Autre élément important, le choix des cépages est très
majoritairement concentré sur les vieilles variétés (Carignan, Cinsault,
Aramon, Grenache, Mauzac, Muscat…), il en est de même pour l’âge des
vignes, qui varie (pour 90 % de la production) de 40 à 110 ans. L’intégralité
de la vendange est effectuée manuellement avec un tri strict, elle est ensuite
transportée dans de petites caissettes (15 kg maximum) afin de garantir son intégrité
jusqu’à la cave. Par la suite, les blancs et les rosés sont lentement pressés,
sans éraflage préalable, pendant 4h30 à 8h et débourbés statiquement. Les
moûts sont ensuite assemblés et entonnés en vieux fûts où la fermentation
alcoolique par les levures indigènes du raisin s’effectue. Les vins
poursuivent ensuite leur fermentation malolactique et leur élevage sur lies
dans les barriques et sont ensuite embouteillés sans collage et majoritairement
sans filtration en lune favorable, par gravité.

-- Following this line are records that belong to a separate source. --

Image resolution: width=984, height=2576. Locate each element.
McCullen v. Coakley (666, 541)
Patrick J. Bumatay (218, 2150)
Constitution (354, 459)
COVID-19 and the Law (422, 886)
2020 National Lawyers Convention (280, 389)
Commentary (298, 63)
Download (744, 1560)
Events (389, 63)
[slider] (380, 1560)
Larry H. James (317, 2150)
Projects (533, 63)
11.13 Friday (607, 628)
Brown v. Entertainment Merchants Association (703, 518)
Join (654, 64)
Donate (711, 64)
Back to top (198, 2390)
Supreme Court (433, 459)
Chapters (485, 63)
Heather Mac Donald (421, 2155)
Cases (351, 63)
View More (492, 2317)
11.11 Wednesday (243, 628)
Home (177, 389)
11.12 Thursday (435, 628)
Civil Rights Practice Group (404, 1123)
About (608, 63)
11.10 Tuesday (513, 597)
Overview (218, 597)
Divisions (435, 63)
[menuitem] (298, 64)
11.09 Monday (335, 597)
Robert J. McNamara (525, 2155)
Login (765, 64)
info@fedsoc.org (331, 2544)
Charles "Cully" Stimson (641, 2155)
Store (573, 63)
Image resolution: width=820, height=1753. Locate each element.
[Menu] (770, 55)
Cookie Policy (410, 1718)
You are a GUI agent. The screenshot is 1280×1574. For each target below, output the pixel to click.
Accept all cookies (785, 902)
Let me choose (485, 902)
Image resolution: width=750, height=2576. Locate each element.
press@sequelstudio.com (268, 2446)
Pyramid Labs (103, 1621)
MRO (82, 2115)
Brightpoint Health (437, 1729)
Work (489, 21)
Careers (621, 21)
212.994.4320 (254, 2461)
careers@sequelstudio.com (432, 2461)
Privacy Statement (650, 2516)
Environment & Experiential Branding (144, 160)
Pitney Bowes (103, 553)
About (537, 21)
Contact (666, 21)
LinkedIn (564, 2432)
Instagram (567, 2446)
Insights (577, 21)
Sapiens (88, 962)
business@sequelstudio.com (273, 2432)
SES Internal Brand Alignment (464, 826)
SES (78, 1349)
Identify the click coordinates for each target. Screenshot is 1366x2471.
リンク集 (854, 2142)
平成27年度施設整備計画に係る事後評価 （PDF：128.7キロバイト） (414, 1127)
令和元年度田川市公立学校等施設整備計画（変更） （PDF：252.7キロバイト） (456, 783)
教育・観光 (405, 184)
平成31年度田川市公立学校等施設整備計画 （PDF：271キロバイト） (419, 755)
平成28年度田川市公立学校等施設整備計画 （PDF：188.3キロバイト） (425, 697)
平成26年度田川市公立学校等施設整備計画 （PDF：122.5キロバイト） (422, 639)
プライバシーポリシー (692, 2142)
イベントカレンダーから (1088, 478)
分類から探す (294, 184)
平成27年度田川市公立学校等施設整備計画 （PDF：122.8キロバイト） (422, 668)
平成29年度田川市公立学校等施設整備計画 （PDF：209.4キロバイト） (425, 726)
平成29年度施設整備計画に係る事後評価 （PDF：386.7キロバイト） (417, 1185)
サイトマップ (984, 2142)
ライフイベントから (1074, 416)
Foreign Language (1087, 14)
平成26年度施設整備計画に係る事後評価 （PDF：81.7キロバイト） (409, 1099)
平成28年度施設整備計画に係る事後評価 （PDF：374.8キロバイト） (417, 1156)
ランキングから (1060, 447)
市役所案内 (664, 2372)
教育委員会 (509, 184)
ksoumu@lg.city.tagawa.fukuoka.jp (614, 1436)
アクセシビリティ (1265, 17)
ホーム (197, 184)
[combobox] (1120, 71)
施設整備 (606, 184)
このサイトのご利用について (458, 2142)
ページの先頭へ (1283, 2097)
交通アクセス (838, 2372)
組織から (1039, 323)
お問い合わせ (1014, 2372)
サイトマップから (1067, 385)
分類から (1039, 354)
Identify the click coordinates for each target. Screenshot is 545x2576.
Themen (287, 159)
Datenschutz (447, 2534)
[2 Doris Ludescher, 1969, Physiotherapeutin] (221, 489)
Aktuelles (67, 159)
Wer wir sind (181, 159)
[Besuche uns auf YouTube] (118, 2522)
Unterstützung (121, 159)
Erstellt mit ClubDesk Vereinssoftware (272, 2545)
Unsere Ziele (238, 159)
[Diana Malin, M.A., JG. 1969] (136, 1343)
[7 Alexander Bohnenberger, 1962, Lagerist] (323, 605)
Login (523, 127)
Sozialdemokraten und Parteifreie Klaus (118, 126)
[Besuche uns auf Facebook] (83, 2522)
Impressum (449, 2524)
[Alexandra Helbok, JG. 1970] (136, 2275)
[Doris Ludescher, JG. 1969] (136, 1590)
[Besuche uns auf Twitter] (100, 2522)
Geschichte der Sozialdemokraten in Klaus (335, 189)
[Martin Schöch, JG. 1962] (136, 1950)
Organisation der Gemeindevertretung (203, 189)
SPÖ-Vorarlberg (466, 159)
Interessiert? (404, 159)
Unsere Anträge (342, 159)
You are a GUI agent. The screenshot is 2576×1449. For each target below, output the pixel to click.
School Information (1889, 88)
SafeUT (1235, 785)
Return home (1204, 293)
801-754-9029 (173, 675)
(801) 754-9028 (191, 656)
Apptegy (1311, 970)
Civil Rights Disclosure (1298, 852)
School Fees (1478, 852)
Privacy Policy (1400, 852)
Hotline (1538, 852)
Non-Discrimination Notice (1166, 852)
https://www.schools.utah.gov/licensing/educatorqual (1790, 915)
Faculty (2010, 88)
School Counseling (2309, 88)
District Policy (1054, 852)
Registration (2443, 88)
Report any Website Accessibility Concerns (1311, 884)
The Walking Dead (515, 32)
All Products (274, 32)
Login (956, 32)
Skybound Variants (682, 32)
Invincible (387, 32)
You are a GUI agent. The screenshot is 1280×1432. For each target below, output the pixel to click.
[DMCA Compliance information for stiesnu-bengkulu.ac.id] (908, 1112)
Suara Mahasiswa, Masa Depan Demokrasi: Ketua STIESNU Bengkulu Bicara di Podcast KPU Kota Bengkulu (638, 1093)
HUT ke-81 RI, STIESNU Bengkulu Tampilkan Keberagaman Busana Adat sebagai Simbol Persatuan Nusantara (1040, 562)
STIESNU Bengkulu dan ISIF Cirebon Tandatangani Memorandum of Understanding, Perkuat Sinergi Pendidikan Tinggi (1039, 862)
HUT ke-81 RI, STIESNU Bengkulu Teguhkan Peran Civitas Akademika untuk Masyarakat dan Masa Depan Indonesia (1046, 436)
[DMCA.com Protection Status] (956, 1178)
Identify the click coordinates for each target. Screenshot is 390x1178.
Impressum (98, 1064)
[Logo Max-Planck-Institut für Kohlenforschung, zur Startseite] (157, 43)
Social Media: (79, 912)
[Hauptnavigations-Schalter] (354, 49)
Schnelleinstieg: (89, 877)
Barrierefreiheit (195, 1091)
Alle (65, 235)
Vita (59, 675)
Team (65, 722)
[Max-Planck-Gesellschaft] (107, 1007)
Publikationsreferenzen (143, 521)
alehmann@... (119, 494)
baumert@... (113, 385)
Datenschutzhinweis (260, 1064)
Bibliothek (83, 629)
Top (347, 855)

Aucun produit œnologique n’est ajouté et les doses de SO2
total oscillent entre 0 et 30 mg/l pour les secs et 45 mg/l sur certains
liquoreux. Les rouges sont vinifiés en cuves ouvertes de petit volume, sans éraflage,
suivant les principes de la macération carbonique pour quelques cuvées, et des
extractions plus poussées pour la majorité des vins. Les fermentations
alcooliques se font à basse température afin de préserver le fruit. Les opérations
d’extraction sont décidées à la dégustation tout comme les durées de
cuvaison qui sont généralement assez courtes (7 à 21 jours). Fin macération,
les pressurages sont soignés (lent et de faible pression) et les derniers jus
de presse écartés. La fermentation malolactique ainsi que l’élevage se font
en fûts pendant 7 à 36 mois.
Pour le millésime 2008, tous les rouges sont sans sulfites
ajoutés et sans aucun produit œnologique. Ce sont, en tout, 29 cuvées (28
commercialisées et une pour les copains soit à peu près, 32000 bouteilles),
qui ont vu le jour en 2008, à majorité de blancs. La sélection évolue tous
les ans (10 % du volume total environ) et de nouvelles cuvées sortiront pour
2009, en revanche, d’autres seront arrêtées.